El Anatsui at The Armory Show
A gallerist at the Armory Art Show recently asked me what it was like to work with artists from developing regions of the world. I didn’t mind this question, but he did it while staring down at me with a look of pity, which felt like a condescending pat on the head. It may have been his healthy 6 foot height that made me feel that way, or it could have been his (mis)assumption of what it means to make art in regions considered “less established” than their North American or European counterparts. Either way, I surmise he was suggesting I had chosen the short straw.
Ironically, we were standing in front of a vast and elaborately interwoven tapestry made entirely of found bottle tops by world-renowned Ghanaian artist El Anatsui. Amongst the likes of William Kentridge and Marlene Dumas, El Anatsui is arguably one of the most prolific contemporary artists to come out of Africa. This made me smile—which soon turned to a full-fledged grin when I glanced over at its $500,000-plus price tag. There is something beautifully ironic about an artist who creates a work using found objects that, in essence, cost nothing, and then through ingenuity and the right positioning is able to enter the higher echelons of the global art market and find legitimization. This may sound vindictive, but I would prefer to think this admiration advocates that the resourcefulness and creativity of such an artwork is just inexplicably worthy.

Simon Vega, “Sputnik NY-Z-011 Tropical Capsule” (2011) (photo courtesy the artist)
El Anatsui’s notoriety is an exception, however, and the majority of artists working in this genre and with similar such ingenuity, are less recognized. One of them is El Salvadoran artist Simon Vega who uses shipping crates, bottles, signs and old TV’s to create sprawling sculptural installations. His most recent installation at Socrates Sculpture Park in New York City depicts a space module made of crushed soda cans, discarded bottles, iron rods and pieces of found wood that has seemingly crashed in to the earth. The work is impactful, brashly humorous and confident—unusual in the market driven, and therefore often “safer”, contemporary art practices of Europe and North America.
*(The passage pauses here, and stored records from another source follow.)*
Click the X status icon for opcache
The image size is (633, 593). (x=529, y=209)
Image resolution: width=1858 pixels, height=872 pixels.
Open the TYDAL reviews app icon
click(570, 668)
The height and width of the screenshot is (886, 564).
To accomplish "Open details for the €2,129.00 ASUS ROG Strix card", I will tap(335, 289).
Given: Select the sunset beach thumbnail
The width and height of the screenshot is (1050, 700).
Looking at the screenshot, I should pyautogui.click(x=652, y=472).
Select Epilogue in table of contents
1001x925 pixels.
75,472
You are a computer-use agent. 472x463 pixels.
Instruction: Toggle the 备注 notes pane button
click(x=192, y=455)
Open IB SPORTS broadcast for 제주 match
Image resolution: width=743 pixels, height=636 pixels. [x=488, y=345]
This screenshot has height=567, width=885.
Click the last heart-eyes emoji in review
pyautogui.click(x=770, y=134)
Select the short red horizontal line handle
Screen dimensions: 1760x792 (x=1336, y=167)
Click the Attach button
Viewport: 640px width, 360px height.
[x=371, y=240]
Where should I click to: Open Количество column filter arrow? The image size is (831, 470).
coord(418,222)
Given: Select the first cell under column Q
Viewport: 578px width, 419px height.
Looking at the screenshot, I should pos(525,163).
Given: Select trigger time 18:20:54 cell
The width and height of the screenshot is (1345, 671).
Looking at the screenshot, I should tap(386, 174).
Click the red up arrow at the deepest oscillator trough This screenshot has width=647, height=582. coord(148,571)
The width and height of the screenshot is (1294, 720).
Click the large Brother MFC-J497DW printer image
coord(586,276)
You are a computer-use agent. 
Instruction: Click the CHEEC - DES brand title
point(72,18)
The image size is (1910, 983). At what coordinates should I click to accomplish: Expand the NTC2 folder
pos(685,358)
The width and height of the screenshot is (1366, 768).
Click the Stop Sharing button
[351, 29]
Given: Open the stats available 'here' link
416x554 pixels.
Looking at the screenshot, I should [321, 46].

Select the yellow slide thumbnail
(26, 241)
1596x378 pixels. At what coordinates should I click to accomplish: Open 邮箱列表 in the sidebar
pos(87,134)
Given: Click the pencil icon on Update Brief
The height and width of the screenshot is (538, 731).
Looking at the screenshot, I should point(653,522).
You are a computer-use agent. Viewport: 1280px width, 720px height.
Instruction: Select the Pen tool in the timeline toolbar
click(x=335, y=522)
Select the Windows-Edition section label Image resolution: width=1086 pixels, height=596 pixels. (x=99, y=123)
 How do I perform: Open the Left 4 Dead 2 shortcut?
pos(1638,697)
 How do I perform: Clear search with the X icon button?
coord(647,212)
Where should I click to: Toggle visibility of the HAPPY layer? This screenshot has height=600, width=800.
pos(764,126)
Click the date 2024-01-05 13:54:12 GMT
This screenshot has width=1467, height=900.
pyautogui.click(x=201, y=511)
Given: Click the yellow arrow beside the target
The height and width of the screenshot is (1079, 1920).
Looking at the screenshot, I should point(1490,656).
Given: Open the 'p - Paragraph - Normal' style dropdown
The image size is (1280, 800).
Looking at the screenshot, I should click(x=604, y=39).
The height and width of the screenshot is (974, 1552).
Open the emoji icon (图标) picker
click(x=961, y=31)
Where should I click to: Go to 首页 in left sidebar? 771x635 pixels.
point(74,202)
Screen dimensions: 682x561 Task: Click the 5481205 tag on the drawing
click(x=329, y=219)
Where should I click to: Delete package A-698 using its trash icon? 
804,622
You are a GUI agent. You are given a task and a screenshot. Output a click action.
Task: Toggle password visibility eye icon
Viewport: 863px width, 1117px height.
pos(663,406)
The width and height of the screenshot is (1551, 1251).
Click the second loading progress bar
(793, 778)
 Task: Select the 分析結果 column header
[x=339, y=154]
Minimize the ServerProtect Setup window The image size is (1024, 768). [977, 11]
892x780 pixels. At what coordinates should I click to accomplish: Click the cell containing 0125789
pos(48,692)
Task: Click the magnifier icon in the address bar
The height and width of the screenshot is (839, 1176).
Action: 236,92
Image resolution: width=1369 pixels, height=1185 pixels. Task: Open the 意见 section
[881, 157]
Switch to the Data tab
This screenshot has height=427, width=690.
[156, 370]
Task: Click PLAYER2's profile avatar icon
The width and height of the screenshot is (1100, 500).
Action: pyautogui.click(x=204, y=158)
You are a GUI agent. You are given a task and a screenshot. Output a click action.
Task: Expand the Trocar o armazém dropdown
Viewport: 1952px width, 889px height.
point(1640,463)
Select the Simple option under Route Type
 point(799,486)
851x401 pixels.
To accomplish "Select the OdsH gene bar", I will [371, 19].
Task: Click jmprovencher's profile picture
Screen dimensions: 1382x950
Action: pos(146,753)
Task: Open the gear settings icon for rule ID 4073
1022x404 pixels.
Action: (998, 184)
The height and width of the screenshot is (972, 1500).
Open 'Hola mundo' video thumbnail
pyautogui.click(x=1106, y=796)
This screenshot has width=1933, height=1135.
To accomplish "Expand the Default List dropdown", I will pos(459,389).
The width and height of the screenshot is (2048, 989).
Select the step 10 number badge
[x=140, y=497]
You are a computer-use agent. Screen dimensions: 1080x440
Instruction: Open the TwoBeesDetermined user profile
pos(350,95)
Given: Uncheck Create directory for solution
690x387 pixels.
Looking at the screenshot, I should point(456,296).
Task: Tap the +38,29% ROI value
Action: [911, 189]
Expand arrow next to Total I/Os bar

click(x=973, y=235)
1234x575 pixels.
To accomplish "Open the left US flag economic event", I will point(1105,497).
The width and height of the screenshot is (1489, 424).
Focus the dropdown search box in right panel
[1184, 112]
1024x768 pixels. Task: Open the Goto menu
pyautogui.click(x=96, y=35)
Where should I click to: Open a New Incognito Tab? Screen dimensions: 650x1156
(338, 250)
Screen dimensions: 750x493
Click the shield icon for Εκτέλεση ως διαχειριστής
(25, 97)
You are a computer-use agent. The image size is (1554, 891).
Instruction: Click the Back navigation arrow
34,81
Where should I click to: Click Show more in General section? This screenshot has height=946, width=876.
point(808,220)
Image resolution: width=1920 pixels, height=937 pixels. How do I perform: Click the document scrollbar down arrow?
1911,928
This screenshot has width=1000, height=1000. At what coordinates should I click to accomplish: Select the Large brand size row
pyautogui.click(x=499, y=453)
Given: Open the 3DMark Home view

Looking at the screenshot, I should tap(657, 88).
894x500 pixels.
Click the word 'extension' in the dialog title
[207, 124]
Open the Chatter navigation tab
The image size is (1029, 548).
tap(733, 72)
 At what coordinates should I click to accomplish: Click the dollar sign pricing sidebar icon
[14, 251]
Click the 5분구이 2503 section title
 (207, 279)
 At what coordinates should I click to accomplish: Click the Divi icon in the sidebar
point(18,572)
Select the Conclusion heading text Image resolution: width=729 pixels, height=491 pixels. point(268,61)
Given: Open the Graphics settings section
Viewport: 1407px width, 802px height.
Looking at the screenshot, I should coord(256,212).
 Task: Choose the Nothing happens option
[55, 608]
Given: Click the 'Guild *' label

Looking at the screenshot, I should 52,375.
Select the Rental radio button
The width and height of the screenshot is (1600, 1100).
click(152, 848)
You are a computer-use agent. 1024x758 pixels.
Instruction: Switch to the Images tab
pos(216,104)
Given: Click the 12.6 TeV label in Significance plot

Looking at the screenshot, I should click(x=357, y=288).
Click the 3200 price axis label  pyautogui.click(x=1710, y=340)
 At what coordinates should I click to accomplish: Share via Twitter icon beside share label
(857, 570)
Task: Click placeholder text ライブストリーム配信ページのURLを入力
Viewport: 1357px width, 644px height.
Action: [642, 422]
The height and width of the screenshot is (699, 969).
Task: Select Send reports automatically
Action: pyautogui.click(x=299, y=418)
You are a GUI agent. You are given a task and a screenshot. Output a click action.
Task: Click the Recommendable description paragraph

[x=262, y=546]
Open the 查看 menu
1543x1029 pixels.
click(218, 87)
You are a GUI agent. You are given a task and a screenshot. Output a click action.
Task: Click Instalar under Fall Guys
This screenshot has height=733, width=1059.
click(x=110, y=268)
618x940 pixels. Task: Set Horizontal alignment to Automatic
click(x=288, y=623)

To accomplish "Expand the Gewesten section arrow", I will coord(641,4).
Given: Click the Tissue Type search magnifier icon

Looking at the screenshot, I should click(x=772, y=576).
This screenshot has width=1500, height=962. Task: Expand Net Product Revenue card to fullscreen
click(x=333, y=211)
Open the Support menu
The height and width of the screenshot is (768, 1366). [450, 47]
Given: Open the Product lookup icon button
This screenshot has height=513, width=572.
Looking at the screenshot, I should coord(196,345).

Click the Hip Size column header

Now, it would be a gross oversimplification to suggest that what defines artists from developing regions of the world is their ability to make trash in to art. Along with their obvious craftsmanship and skill, there is also a complex and integrated understanding of their social and cultural context. This ability to transform (often evocative) materials from their immediate surroundings illustrates an unconstrained approach to art making that art from these regions tends to, more often than not, embody. Unencumbered from the traditional use of art materials and inherently indifferent to the rules of formal exhibition—these artists are refreshingly placed at odds with mainstream art practice. As a result, this artwork unselfconsciously pushes boundaries, and poses questions of not only how we relate to the work, but also how we contextualize it within the art world at large.